Only a small percentage of users buys stuff through Alexa, report claims - pwaai
https://arstechnica.com/gadgets/2018/08/only-a-small-percentage-of-users-buy-stuff-through-alexa-report-claims/
======
WheelsAtLarge
People aren't really understanding Amazon's strategy. Amazon is playing the
long game. Right now they are getting their foothold into people's homes with
echo and Alexa. In time they will refine the process. I see a future where
they have a visual part to ordering-- similar to an echo show.

As it stands now, digital goods are more practical to use with the echo.
Example, I never used prime music until I got my echo. My Audible books were
all played on my phone-- now I listen to them on my echo. It definitely gives
me one more reason to stay with prime and buy more audiobooks.

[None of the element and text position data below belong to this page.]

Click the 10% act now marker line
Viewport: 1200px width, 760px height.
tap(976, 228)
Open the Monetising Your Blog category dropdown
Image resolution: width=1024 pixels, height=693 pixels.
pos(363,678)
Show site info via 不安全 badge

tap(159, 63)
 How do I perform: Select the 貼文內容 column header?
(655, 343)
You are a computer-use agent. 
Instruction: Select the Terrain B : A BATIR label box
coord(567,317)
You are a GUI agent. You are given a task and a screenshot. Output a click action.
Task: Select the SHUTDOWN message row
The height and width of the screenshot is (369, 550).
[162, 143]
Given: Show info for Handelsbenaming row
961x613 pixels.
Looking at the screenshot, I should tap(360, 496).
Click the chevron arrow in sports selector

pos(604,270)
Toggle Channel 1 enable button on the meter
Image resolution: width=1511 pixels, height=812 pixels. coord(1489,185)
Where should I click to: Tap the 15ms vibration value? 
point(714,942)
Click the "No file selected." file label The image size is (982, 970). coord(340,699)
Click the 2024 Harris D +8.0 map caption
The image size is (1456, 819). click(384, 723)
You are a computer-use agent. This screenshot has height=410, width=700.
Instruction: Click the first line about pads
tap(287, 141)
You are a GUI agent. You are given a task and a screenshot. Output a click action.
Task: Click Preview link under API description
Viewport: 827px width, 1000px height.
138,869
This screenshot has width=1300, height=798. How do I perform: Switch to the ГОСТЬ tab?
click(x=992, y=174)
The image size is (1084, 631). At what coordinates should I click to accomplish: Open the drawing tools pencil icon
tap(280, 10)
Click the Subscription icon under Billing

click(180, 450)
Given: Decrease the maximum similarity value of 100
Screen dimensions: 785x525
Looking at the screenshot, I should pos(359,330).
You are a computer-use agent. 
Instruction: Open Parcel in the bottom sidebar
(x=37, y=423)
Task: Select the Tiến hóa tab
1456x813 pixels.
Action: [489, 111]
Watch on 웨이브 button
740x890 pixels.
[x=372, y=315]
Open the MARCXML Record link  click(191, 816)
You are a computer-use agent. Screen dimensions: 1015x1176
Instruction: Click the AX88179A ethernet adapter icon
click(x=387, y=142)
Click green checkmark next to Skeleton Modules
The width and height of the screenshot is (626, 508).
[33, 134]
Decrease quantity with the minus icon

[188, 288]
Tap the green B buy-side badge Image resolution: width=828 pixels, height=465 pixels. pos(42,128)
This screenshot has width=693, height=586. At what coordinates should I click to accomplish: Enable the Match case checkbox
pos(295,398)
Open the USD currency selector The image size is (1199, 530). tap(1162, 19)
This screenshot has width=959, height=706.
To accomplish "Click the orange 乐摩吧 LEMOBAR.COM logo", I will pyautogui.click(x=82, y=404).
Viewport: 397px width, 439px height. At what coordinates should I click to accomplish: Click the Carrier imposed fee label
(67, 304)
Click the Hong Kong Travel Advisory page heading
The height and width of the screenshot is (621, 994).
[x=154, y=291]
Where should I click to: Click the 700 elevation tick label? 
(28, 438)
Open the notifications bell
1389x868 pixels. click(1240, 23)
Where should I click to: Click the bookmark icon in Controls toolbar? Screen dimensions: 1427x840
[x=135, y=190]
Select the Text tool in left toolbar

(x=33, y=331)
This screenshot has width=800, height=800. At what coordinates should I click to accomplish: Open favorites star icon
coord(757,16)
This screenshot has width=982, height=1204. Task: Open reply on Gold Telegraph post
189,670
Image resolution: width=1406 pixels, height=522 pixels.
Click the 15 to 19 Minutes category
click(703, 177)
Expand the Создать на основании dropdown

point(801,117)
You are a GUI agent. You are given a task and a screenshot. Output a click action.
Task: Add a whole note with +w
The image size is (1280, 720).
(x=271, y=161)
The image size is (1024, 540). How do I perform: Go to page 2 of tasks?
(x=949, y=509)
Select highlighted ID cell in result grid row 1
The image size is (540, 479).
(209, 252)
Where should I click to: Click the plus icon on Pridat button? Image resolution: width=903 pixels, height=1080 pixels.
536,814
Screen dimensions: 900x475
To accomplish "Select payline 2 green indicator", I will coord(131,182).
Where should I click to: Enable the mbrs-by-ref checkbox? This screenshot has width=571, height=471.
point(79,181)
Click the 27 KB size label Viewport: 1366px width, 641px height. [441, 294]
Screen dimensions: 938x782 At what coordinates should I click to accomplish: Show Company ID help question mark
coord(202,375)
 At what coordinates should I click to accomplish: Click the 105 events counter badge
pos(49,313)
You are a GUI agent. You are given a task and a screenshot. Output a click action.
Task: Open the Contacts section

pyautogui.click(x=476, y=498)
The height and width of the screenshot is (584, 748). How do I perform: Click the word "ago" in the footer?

Google's Android didn't bring much sales to Google early on. Now it brings in
billions. It's too early to judge the echo's impact on Amazon's sales.

------
byoung2
For me, voice doesn't work well for shopping. I love Alexa/Echo and I have a
dozen devices mainly for home automation and general questions (weather,
lookup). But for shopping, I want to find the best product and look up the
cheapest price before buying. I'm afraid of what might happen if I said "Alexa
buy a 128GB microsd card" because they range from $8 to $50 and I don't know
which one Amazon would pick. The items mentioned in the article as common
voice repeat purchases I already have set up as subscriptions (e.g. pool
chemicals, shampoo).

------
makecheck
There are still a few ways to do the auditory equivalent of fat-fingering
commands with Alexa. It can get frustratingly far (and even more confused)
when it is starting the wrong thing and you try to stop it.

As I see it, turning on “purchases” is a sure-fire way to accidentally order
stuff every time I make a noise. Turned it all off.